Stored records
= = = =

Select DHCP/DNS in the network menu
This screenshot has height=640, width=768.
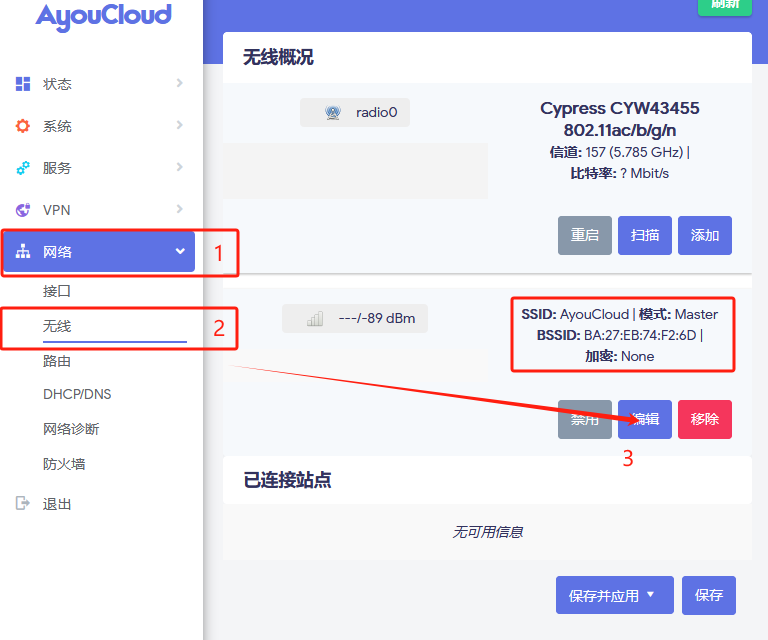(x=77, y=394)
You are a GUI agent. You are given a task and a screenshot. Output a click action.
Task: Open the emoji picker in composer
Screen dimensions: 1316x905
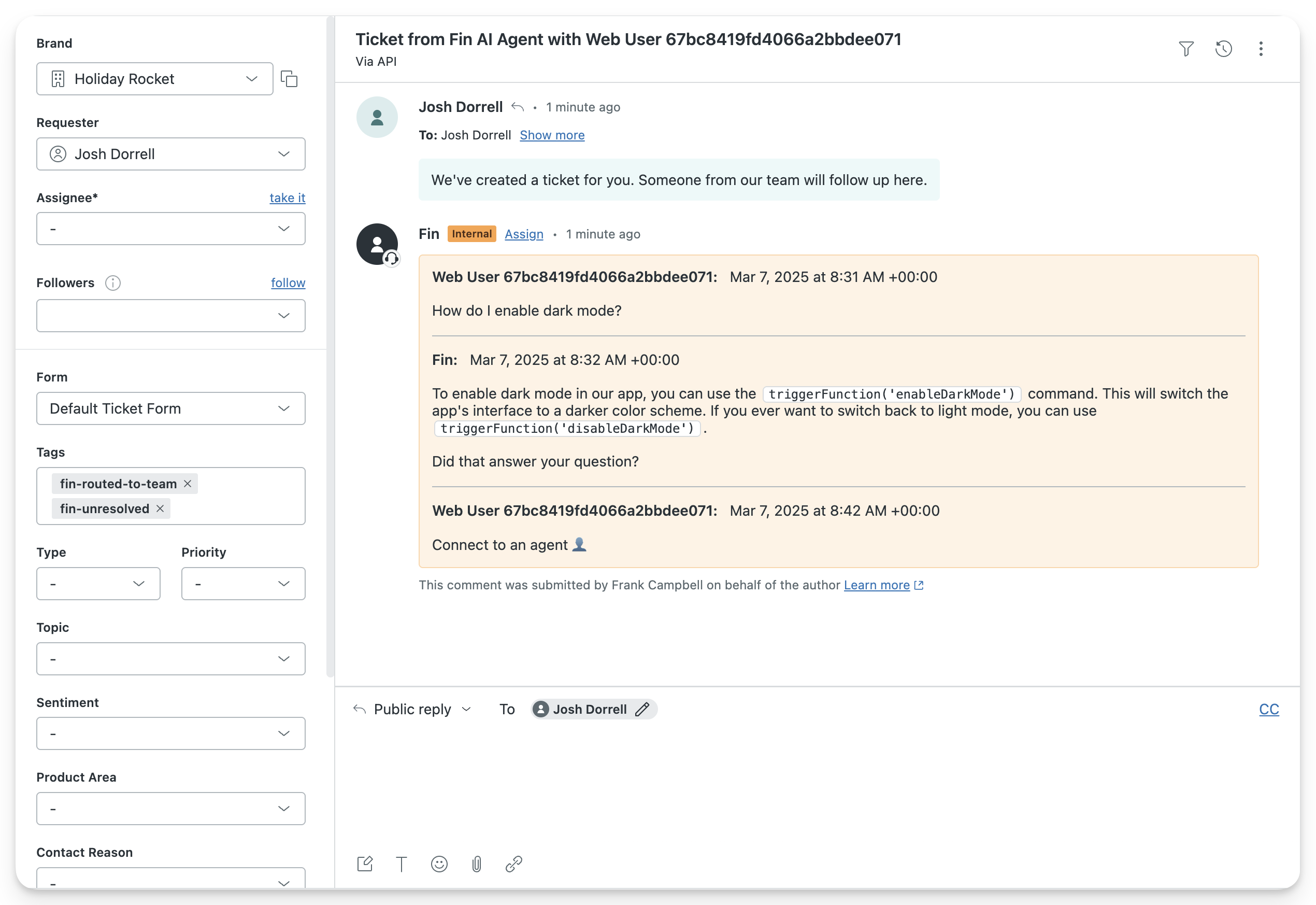tap(439, 864)
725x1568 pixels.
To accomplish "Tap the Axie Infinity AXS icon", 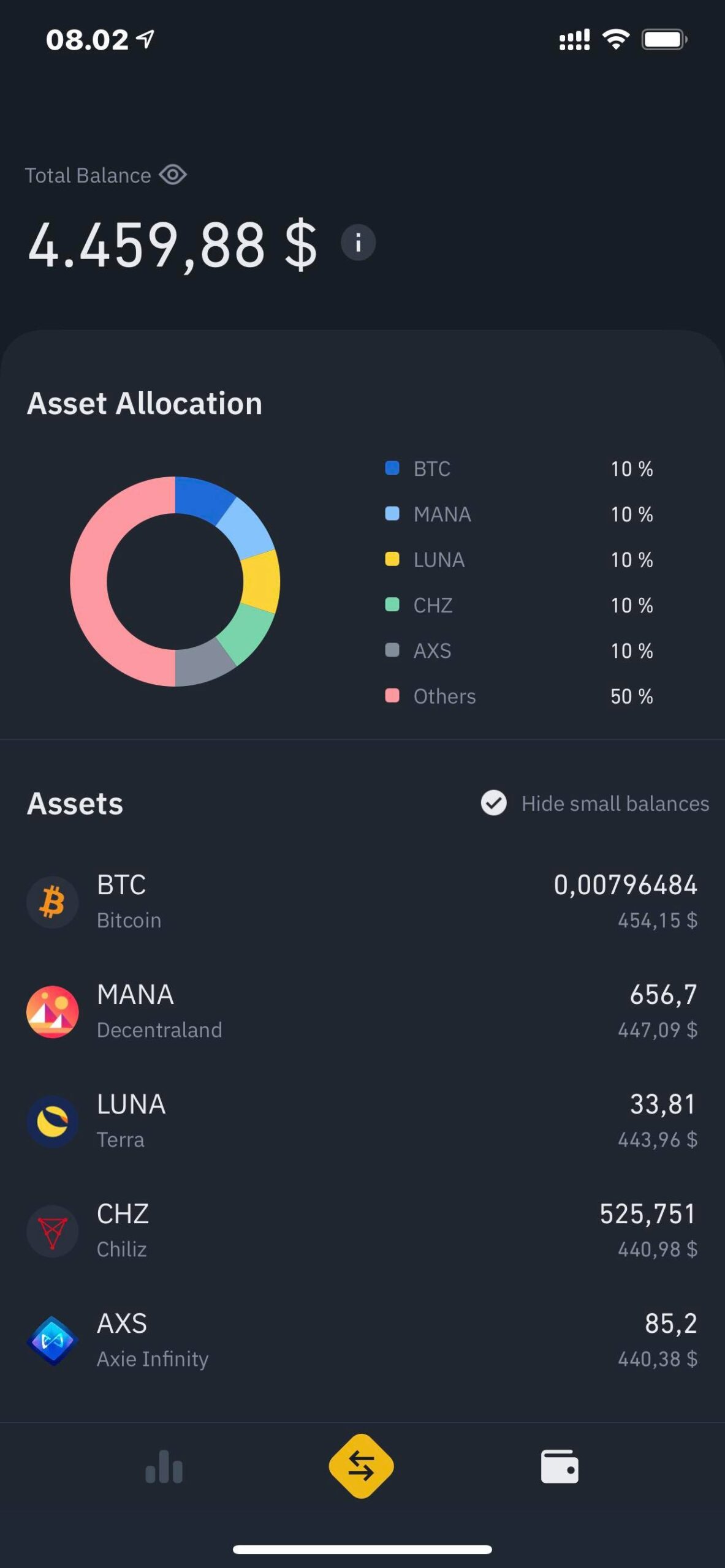I will [52, 1340].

= = = =

• [EXERCISE OBJECTIVE]
In the data above, take the line with "This screenshot has height=640, width=768.", the line with "725x1568 pixels.", and every line between, and set them down exactly without pictures.

• [RESPONSE TO THIS TASK]
This screenshot has height=640, width=768.
(x=77, y=394)
You are a GUI agent. You are given a task and a screenshot. Output a click action.
Task: Open the emoji picker in composer
Screen dimensions: 1316x905
tap(439, 864)
725x1568 pixels.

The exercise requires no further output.